Se eu tivesse essa resposta eu seria um homem muito rico (risos)! Eu acho que o produtor brasileiro precisa focar mais em qualidade do que em volume, criar demanda para determinados estilos de vinhos, reduzir custos. O paladar do brasileiro é emergente, o consumo de bons vinhos ainda é muito baixo aqui, isso leva tempo até se criar essa cultura.
O americano é reconhecido por gostar de vinhos mais adocicados e menos secos, mas isso está mudando lentamente. Há um grande movimento em direção a se apreciar bons vinhos. Acredito que a solução seja focar na produção de vinhos de maior qualidade, exatamente como vem sendo feito no Chile e na Argentina. E, claro, contar com o bom senso do governo em reduzir a absurda taxação de impostos. Desta forma os preços podem ficar mais acessíveis.  Possivelmente esse seja o maior entrave para o crescimento do mercado brasileiro de vinhos.
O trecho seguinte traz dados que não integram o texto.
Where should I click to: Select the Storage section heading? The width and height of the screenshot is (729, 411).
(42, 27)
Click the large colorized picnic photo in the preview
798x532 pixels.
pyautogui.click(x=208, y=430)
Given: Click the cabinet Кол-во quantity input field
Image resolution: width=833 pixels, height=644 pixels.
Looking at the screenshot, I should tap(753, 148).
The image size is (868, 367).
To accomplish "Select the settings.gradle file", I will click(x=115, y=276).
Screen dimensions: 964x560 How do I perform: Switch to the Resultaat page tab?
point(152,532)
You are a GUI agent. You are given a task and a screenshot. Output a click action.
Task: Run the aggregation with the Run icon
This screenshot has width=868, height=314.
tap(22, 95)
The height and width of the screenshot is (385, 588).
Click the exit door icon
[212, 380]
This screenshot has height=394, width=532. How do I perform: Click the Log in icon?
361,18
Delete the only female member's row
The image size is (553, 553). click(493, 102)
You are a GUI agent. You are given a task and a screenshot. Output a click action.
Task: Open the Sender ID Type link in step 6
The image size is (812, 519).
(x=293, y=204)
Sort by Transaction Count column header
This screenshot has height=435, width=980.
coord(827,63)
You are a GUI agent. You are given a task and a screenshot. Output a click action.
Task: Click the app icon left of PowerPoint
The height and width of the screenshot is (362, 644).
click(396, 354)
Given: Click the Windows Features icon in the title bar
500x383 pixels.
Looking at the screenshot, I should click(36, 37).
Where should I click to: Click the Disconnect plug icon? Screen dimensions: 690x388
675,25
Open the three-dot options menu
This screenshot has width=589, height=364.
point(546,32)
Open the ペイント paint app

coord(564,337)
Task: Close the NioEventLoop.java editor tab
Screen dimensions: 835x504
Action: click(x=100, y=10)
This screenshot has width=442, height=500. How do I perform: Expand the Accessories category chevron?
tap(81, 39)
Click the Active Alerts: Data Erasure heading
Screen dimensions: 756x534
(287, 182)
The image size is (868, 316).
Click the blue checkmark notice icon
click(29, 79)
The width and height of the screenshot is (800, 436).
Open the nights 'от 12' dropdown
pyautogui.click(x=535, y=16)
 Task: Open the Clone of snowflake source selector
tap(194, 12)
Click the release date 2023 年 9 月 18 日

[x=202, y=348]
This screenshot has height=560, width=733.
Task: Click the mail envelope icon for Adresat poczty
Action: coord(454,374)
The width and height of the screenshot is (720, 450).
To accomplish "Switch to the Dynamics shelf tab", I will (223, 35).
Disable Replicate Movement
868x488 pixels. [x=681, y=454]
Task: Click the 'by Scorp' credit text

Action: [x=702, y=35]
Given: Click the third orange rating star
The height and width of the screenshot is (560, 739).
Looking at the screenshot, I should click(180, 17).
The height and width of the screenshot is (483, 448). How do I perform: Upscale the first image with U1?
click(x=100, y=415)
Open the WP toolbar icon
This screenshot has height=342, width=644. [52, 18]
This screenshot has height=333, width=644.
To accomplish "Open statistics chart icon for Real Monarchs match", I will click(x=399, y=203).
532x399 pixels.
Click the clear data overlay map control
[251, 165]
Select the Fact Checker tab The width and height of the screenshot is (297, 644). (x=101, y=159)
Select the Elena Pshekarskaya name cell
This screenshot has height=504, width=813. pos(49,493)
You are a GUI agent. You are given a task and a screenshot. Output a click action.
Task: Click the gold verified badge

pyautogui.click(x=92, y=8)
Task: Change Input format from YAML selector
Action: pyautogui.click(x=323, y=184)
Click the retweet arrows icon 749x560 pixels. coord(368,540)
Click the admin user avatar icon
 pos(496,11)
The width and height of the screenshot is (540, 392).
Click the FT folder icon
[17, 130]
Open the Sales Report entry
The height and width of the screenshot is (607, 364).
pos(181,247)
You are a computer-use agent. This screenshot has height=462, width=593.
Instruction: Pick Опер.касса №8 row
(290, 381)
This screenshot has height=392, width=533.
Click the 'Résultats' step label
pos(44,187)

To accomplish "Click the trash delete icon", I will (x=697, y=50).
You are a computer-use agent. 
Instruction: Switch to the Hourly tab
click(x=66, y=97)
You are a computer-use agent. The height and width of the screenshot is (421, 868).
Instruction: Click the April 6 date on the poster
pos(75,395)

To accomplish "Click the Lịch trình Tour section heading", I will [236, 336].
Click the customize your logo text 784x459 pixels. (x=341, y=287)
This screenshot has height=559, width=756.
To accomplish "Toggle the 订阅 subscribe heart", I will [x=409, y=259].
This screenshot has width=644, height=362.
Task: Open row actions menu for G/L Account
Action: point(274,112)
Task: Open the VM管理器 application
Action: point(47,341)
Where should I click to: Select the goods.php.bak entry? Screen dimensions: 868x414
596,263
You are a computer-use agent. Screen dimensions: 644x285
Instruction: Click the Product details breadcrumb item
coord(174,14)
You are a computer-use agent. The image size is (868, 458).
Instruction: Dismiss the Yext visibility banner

As barreiras políticas, logísticas e de taxação de impostos estão impedindo que a cultura do vinho se espalhe pelo país. Transportar o vinho do Rio Grande do Sul para outros estados como São Paulo, Rio de Janeiro, não é logisticamente fácil. Essas coisas precisam ser mais dinâmicas. Para aumentar a produção e promover o consumo de vinho, esses pontos precisam ser rapidamente mudados. Para mim, o sistema de taxação de impostos é a maior barreira para o crescimento do setor. Eu desejo que haja uma nova política interna. Na era da colaboração, trabalhar junto é a resposta para tudo! Compartilhar todo esse conhecimento é a chave para o sucesso.